South-Central Section - 51st Annual Meeting - 2017

Paper No. 16-2
Presentation Time: 10:55 AM

SAN MARCOS ARCH AND SABINE ARCH - FLEXURES RELATED TO MEXICAN LARAMIDE (HIDALGOAN) COMPRESSION


EWING, Thomas E., Frontera Exploration Consultants, 19240 Redland Road, Ste 250, San Antonio, TX 78259, tewing@fronteraexploration.com

Texas contains several subtle but distinctive arches that were active during Cretaceous and Cenozoic time, that are likely to have been generated as by-products of Mexican tectonic activity.

The San Marcos Arch is a broad arch extending WNW-ESE through central Texas, with San Antonio high on its southern flank and Austin lower on its northern flank. It has a history of recurrent uplift generating unconformities from late Albian (pre-Georgetown) to Maastrichtian (pre-Escondido) and possibly into the Paleocene. The arch also subsided and received marine sediments through the Cretaceous, though some of them (Austin, Pecan Gap) show evidence of shallower-water deposition on the arch. The arch is best defined where Upper Cretaceous strata are preserved (Balcones trend and southeast) but probably extended westward across the Edwards Plateau, as shown by Rose's structure maps. It probably extends into a flexure across which the Georgetown-equivalent strata thicken markedly southward.

The San Marcos Arch behaves similarly to a forebulge, a zone of intermittent erosion and nondeposition landward of a foredeep basin. The geometry of the arch and the thickness of strata indicates that the foredeep lay to the southwest, in northeastern Mexico.
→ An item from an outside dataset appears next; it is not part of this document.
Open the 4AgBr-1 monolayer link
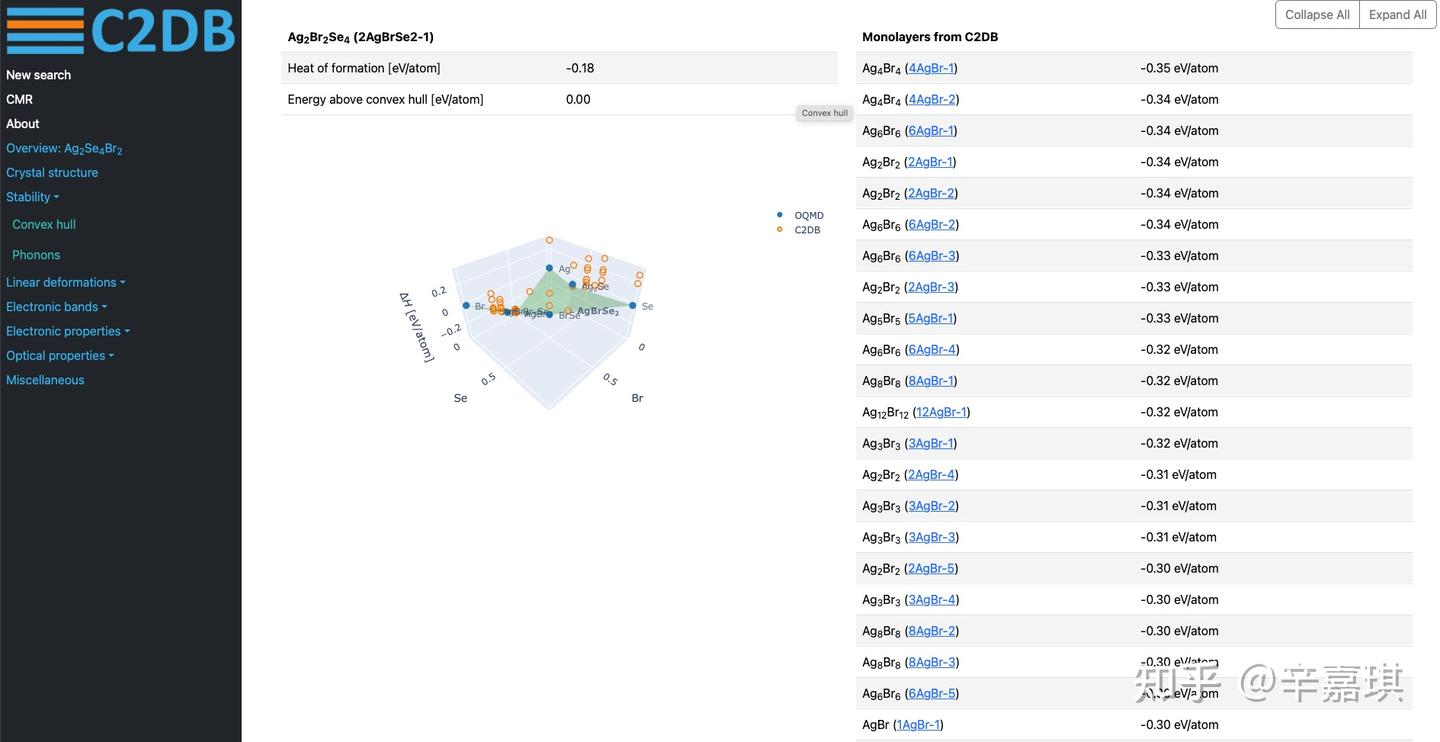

However, it is unclear that load-generated basins were formed in northeastern Mexico in the late Albian; this needs more detailed study.

Cenozoic arches also formed in north and east Texas, and affect the present outcrop patterns. The Preston Anticline near Lake Texoma deforms Cretaceous sediments, probably on a reactivated Paleozoic fault trend. The age of this arch is unknown. The Sabine area has a complex earlier history, but a late episode of arching uplifted Wilcox strata (Paleocene-lower Eocene). The age of arching is not closely determined, but is suspected to be Middle Eocene, possibly forming a sediment source for Yegua deltas in southeast Texas. A Middle Eocene age is coincident with Laramide folding in northeastern Mexico and the Rio Grande borderlands. Far-field stress from the Mexican Laramide (Hidalgoan) orogen are likely candidates for creating these late arches, as previously suggested by Laubach.